Mettendo a confronto la versione demo (diffusa in rete da Portnoy) con quella dell’album, si può notare come Shirley abbia realizzato un mezzo miracolo. “Falling Into Infinity” effettivamente ne guadagna in leggerezza, divenendo un album di più ampio respiro rispetto alla versione originale composta dalla band. I brani hanno una loro fluidità, un loro senso e una identità mai più ripercorsa.
Effettivamente “Falling Into Infinitiy” resta un qualcosa di insolito nella discografia dei Dream Theater. Tutto l’album è caratterizzato da un suono più grezzo, meno pulito ma non per questo meno bello. Basti ascoltare l’opener “New Millennium”: brano pregevolissimo, orecchiabile ma non scontato e assolutamente imprescindibile per ogni fan dei Dream Theater e del Progressive Metal in generale. Le tastiere di Sherinian sono una vera chicca, mai più riproposte da Rudess, sempre attento a suoni più puliti e meno Hard Rock, ma anche aperto a diversi tipi di sperimentazioni, come le sue varie app per iPad dimostrano. Sherinian era più un musicista da sperimentazioni sul synth, con suoni ruvidi e talvolta futuristici.
La successiva “You Not Me”, totalmente dimenticata da tutti, Dream Theater compresi, è un brano quasi Pop Rock, non consueto per il Teatro dei Sogni, ma è assolutamente qualcosa di pregiato. Tralasciando un Portnoy sempre in ottima forma dietro la batteria, il brano presenta un bellissimo ritornello e uno degli assoli più sperimentali di Petrucci: niente shredding, qui ci si muove su un altro territorio.
E’ tutto un altro modo di concepire la musica dei Dream Theater. Con “Peruvian Skies” si entra appieno nell’universo Prog Rock che caratterizza un po’ tutta l’opera: impossibile non riconoscere i Pink Floyd in certi passaggi. Ma anche la delicata ballad “Hollow Years” è un piccolo assaggio di repertorio insolito e comunque struggente e difficile da dimenticare. Con “Burning My Soul” si ritorna ad atmosfere più metal, tra l’altro con ottimi risultati, seguiti da una delle strumentali più epiche che il quintetto statunitense abbia mai realizzato (e si ringrazi Kevin Shirley per averlo evidenziato, concedendogli una traccia tutta per sé: quattro minuti di autentica estasi).

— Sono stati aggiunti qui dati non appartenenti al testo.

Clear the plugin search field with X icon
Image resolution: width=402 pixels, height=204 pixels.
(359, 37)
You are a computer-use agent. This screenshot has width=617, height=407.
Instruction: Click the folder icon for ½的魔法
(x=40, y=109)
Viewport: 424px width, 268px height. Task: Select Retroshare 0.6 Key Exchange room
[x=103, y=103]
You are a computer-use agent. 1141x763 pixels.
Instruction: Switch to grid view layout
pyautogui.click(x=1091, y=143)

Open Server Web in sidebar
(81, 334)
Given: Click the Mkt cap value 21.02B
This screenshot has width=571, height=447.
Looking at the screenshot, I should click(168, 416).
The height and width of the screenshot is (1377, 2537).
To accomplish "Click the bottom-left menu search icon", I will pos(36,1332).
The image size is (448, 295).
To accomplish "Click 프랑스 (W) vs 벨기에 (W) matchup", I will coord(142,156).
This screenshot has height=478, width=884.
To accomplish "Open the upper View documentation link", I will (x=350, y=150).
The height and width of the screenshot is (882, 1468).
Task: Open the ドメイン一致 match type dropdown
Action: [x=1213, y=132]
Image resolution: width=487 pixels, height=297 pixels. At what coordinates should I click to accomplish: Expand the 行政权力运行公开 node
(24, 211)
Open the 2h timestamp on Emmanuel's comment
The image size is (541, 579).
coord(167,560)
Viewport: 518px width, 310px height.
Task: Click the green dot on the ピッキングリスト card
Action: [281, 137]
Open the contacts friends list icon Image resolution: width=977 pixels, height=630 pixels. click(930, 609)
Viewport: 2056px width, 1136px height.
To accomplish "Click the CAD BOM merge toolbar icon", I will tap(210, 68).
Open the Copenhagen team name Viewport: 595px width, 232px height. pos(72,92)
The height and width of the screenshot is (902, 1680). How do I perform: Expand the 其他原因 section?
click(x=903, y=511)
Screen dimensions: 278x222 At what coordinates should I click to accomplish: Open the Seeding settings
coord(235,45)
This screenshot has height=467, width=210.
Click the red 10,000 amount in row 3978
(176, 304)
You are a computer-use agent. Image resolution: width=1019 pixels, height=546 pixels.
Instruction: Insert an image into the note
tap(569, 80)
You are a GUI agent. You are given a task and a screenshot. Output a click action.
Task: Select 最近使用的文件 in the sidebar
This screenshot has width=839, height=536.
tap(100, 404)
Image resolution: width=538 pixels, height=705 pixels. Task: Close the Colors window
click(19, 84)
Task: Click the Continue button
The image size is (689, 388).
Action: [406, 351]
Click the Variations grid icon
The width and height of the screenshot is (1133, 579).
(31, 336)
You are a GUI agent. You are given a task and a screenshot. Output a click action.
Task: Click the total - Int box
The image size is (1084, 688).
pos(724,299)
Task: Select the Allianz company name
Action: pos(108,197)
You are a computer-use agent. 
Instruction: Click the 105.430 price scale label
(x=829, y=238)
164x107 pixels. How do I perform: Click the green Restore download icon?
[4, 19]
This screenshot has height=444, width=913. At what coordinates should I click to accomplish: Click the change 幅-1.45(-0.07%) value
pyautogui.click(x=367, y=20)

La lunga “Lines In The Sand”, ritoccata solo in minimi punti rispetto alla versione demo, conferma lo spirito insolito della composizione dreamtheateriana di quegli anni. Principalmente su base Prog Rock, con fortissimi richiami ad atmosfere alla Emerson Lake & Palmer, la traccia presenta un riff di pianoforte molto (moltissimo) vicino al jazz degli anni Novanta, in particolare degli Esbjorn Svensson Trio. Brano pregiato, forse fiaccato dalla guest vocal di Doug Pinnick dei King’s X, completamente esagerata e fuori luogo.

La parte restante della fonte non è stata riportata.